Task instructions – Return nothing but the lines from the one containing "The image size is (700, 418)." through the end of the records below, exactly as they stand and without pictures.
(Records for the task Opens)
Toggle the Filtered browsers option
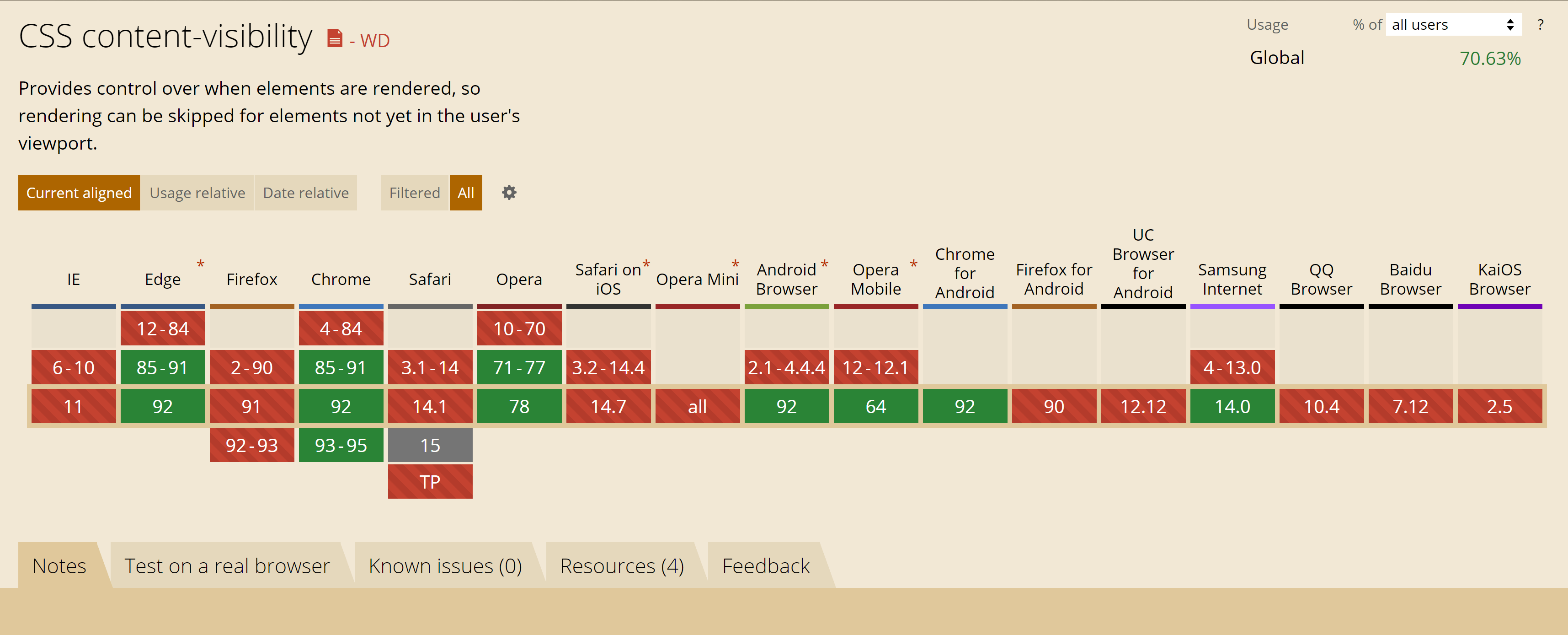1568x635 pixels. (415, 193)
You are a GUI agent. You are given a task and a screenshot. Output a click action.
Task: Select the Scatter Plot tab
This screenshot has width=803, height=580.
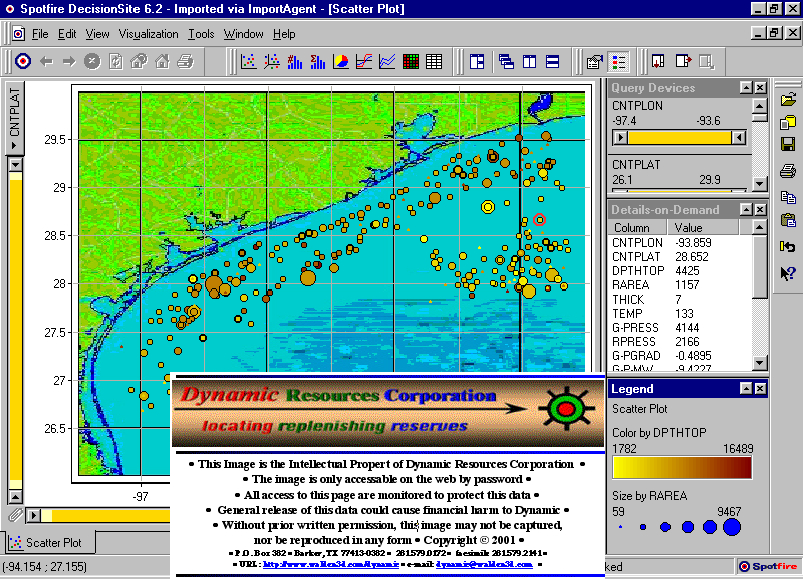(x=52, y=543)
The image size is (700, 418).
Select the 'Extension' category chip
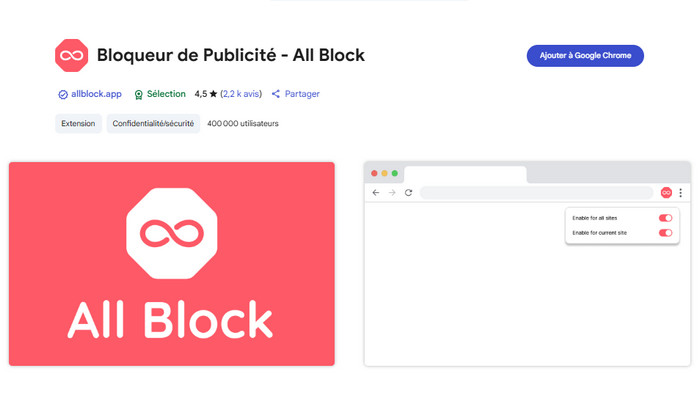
(Records for the task Closes)
Output of the exercise –
The image size is (700, 418).
Select the 'Extension' category chip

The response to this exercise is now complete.